Seen and heard

Author: The editors

The campus community mourned the deaths of two students during the autumn semester. Ziqi Zhang, 19, a spirited Saint Mary’s College sophomore from China who took engineering classes at Notre Dame, died October 18 after colliding with a vehicle while riding her bicycle near the Saint Mary’s entrance on Indiana 933. The body of Colorado native Michael Thigpen, 23, a rock-climbing enthusiast and first-year student in the global health master’s degree program, was found in his off-campus home on November 13. The county coroner ruled Thigpen’s death a suicide.


Matt Cashore ‘94

A plan to widen Douglas Road to four lanes and beautify the gateway to campus for motorists coming off the Indiana Toll Road by August also would more smoothly connect vehicle traffic with destinations on campus’ northern edge, proponents say. University officials also cite future growth — the indicated route would improve access to 120 acres of University-owned land north of the lakes — as a reason for the proposal, as well as the safety of employees who currently cross the two-lane Douglas Road. Under the plan, which faced a vote by the St. Joseph County commissioners as this magazine went to press, Notre Dame would pay to build the re-routed segment of Douglas along with bicycle and pedestrian paths that will eventually link campus to exercise trails leading all the way into Michigan. The county would be responsible for plowing and maintenance. Some area residents raised tranquility and safety concerns over the design that would shift Douglas — and expected increases in vehicle traffic — several hundred feet closer to University Village, Notre Dame’s housing complex for married students and families. But project advocates in the University architect and community relations offices say the installation of HAWK crossing sig- nals at key pedestrian rights-of-way will maximize pedestrian safety.


AP 2012

A “pretty obscure academic” is how Father Brian E. Daley, S.J., has thought of himself throughout four decades of studying the writings, sayings and lives of the earliest Christians. So imagine his surprise when the Catherine F. Huisking Professor of Theology was summoned to Rome in October to receive the 2012 Ratzinger Prize for Theology. Obscure no more, Daley received the “Nobel” of his field from the Holy Father himself, who praised the Rhodes Scholar and Jesuit’s work on the development of Christian doctrine by the likes of Saints Augustine and Maximus the Confessor as “exemplary for the transmission of knowledge that unites science and wisdom” and as helpful to discussions of Christian unity and relations between Catholic and Orthodox Christians.


Matt Cashore ‘94

Murphykate Montee doesn’t do anything halfway. The senior honors mathematics and music double major from Sturgeon Bay, Wisconsin, played the grisly, pie-baking Mrs. Lovett in Opera Notre Dame’s 2012 production of Sweeney Todd and this coming April will sing the part of Sister Blanche of the Agony of Christ, the featured soprano role in Francis Poulenc’s Dialogues des carmélites. She’s also found time to write or co-write three articles on knot theory and related problems in topology and become Notre Dame’s first recipient of the Alice T. Schafer Mathematics Prize, a national award bestowed upon one undergraduate woman each year. At exam time, Montee was filling out grad school applications.
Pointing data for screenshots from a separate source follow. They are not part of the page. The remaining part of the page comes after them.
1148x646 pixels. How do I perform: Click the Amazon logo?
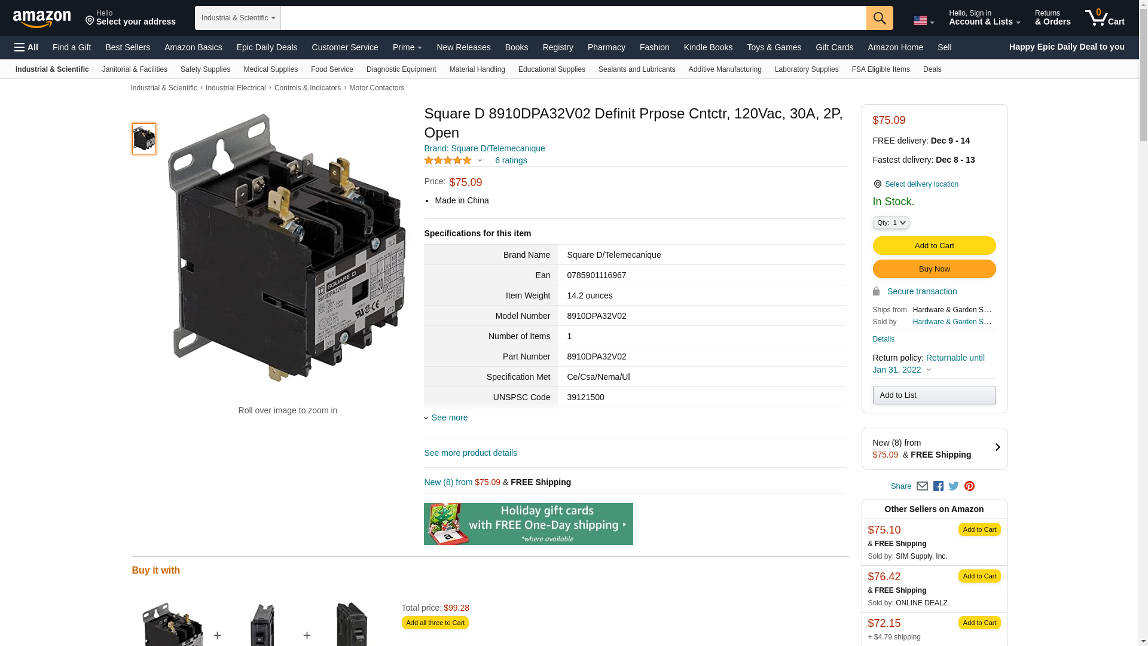click(42, 19)
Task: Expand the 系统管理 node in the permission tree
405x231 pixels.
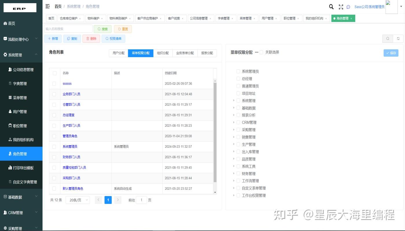Action: tap(234, 100)
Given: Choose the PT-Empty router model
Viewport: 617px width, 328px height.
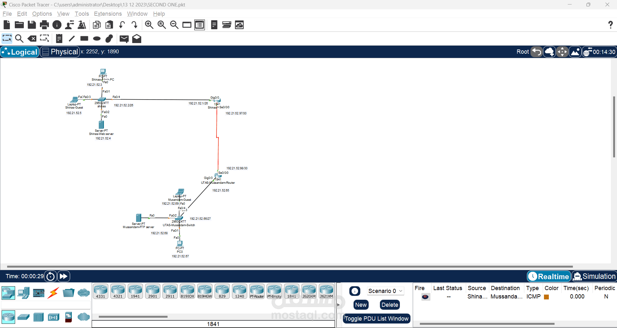Looking at the screenshot, I should coord(274,291).

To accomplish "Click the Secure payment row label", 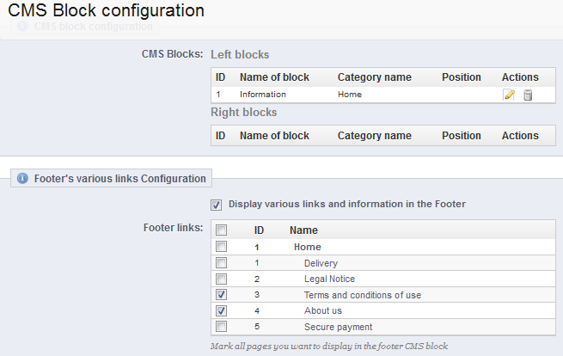I will [339, 327].
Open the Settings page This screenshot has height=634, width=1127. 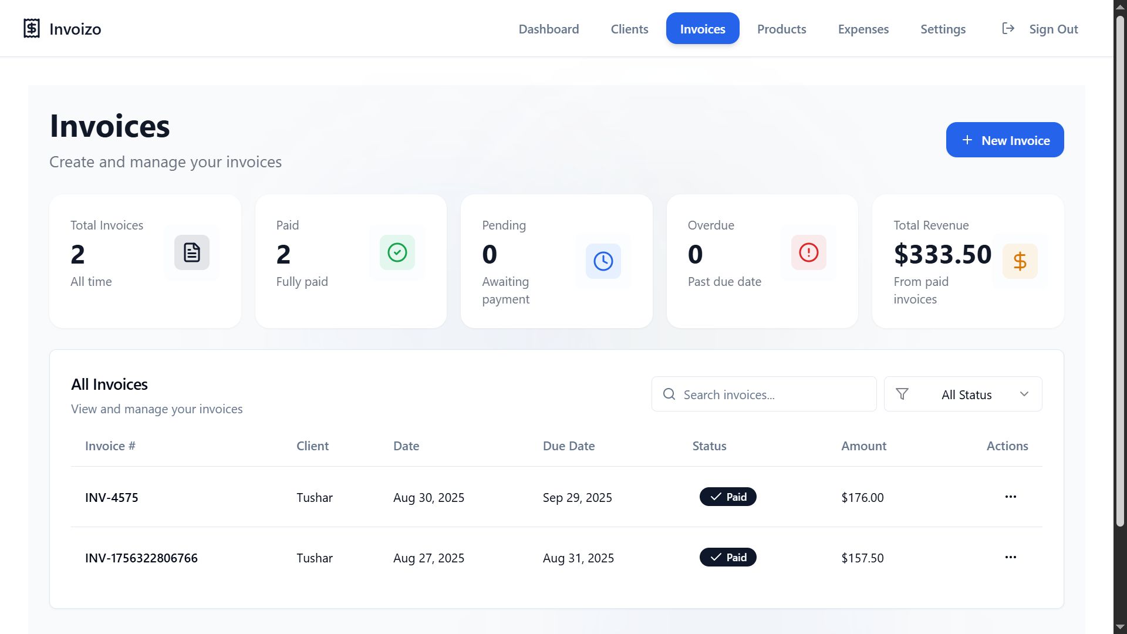943,29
What began as a tease to the director of student programs at the American Pavilion of the Cannes International Film Festival led to eight current and former ND Film, Television and Theatre students rubbing shoulders with Alec Baldwin, Ewan McGregor and Tilda Swinton on the French Riviera — and making a documentary film about it. When Myriam Despujoulets made a presentation on campus in autumn 2011 to potential festival interns, FTT assistant professor Aaron Magnan-Park noted that she didn’t use a film and suggested she grant Notre Dame students exclusive rights to capture the American Pavilion internship experience at Cannes. She greenlighted the idea, and executive producer Magnan-Park and his team secured support from 10 different campus sponsors and began planning for the 17-day shoot last May. The result includes The Festival, a 12-minute look at the premiere screenings, red-carpet sightings and career-launching opportunities of Cannes, along with four featurettes on individual student programs and, naturally, a trailer.


John Soares

Not having a campus office has left John Soares with a broader view of office hours as a teaching tool, much to his students’ benefit — and his. In an essay published by The Chronicle of Higher Education, the adjunct assistant professor of history mentioned unusual but accommodating campus venues that help him drive home points he makes to students in courses on national security and the Cold War, such as the Air Force ROTC library, the hockey rink and the lounge outside the Browning Cinema. Soares’ favorite? The Brother Gorch Pool Hall in LaFortune, where he illustrates the analogy that historian William Appleman Williams once made between the satisfactions to be won by the difficult rethinking of America’s imperial foreign policy and the “demanding brand of pool” the historian had played “in the working-class bar he frequented while writing [his] book.”